[What to produce]
With the pictures removed, please write out every line below exactly as given.

-- Opening Marker --

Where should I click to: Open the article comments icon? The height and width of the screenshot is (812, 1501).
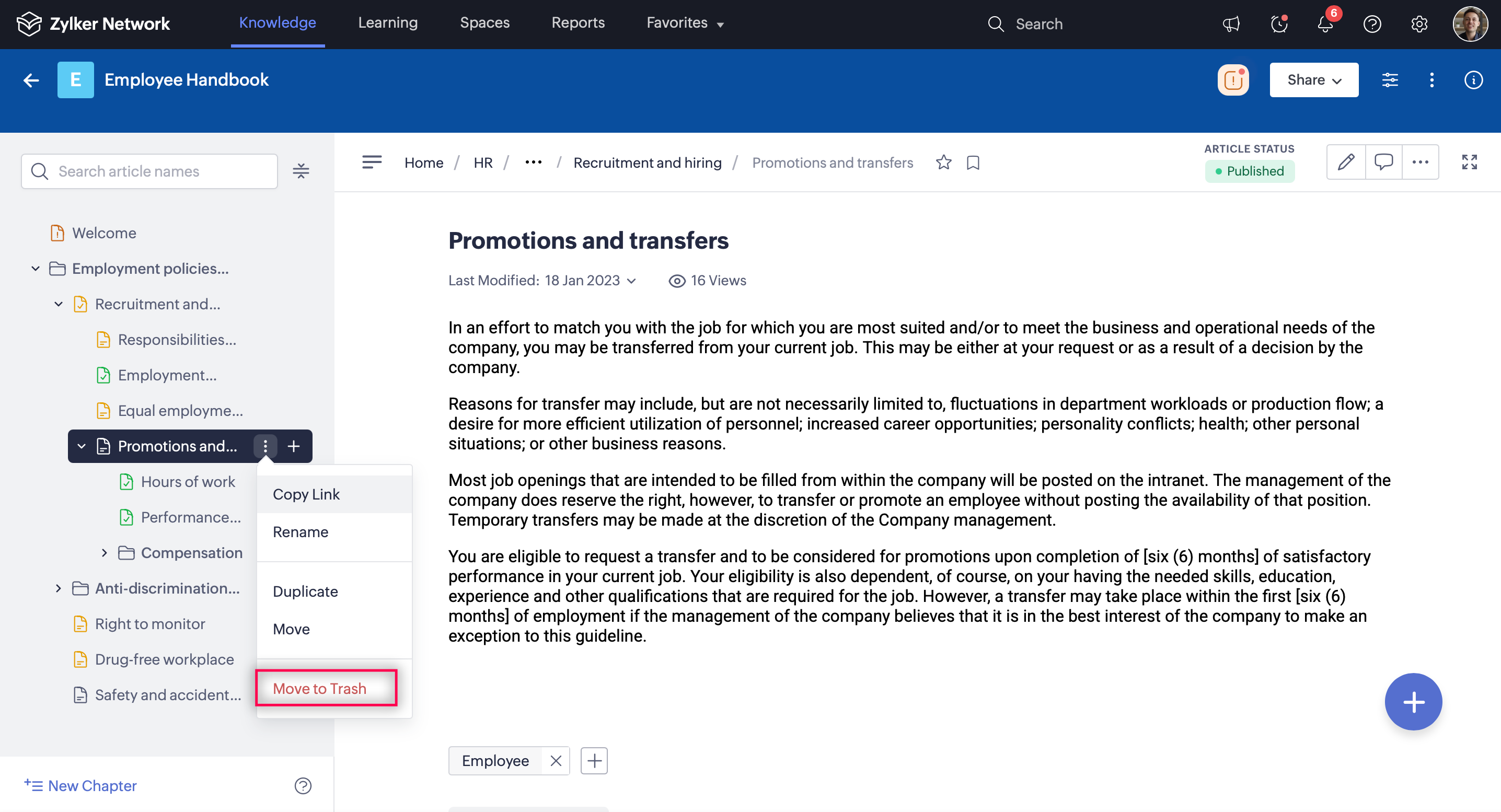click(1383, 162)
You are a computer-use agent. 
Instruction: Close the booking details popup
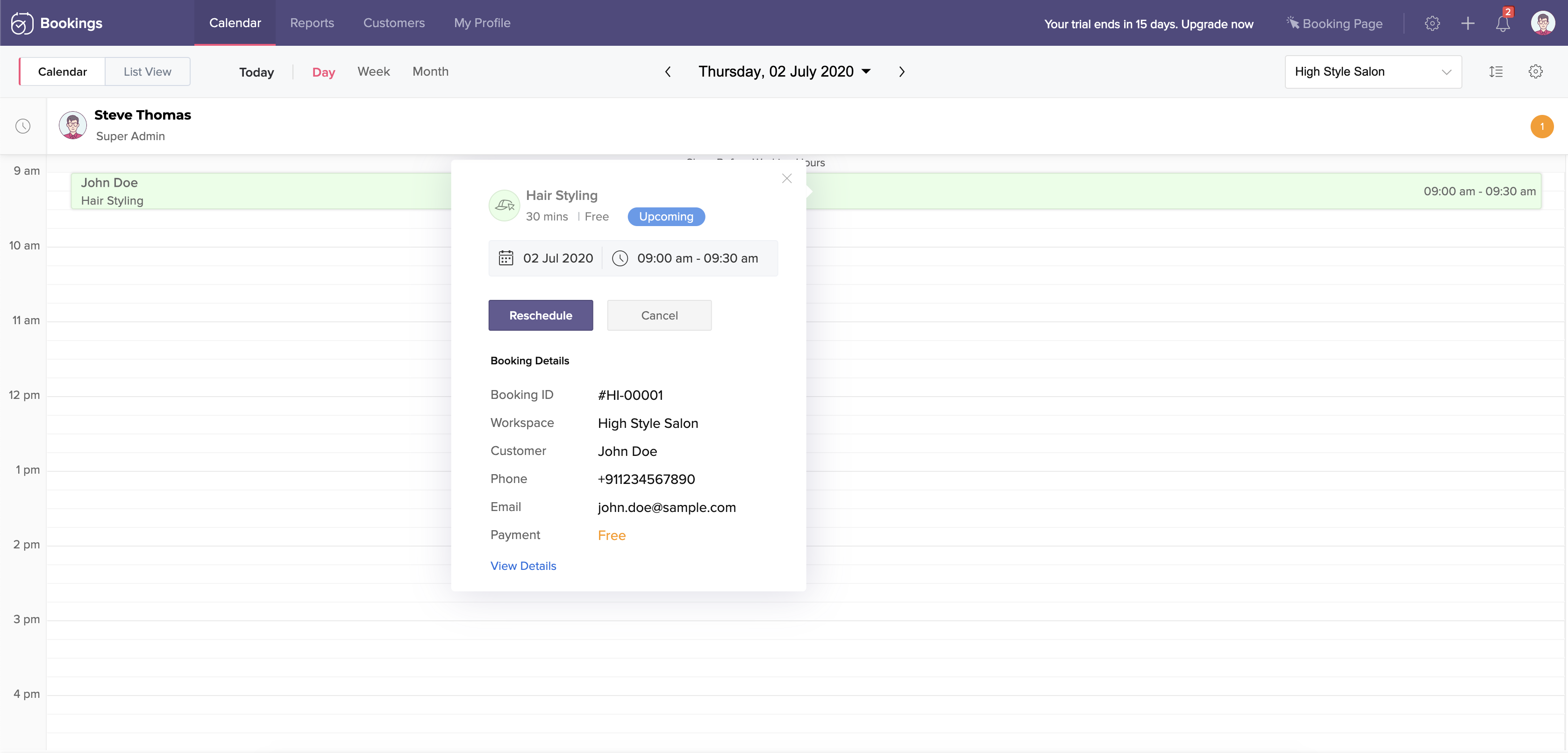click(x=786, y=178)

-- Closing Marker --

[Response to this task]
Where should I click to: Open the article comments icon? The height and width of the screenshot is (812, 1501).
click(1383, 162)
You are a computer-use agent. 
Instruction: Close the booking details popup
click(x=786, y=178)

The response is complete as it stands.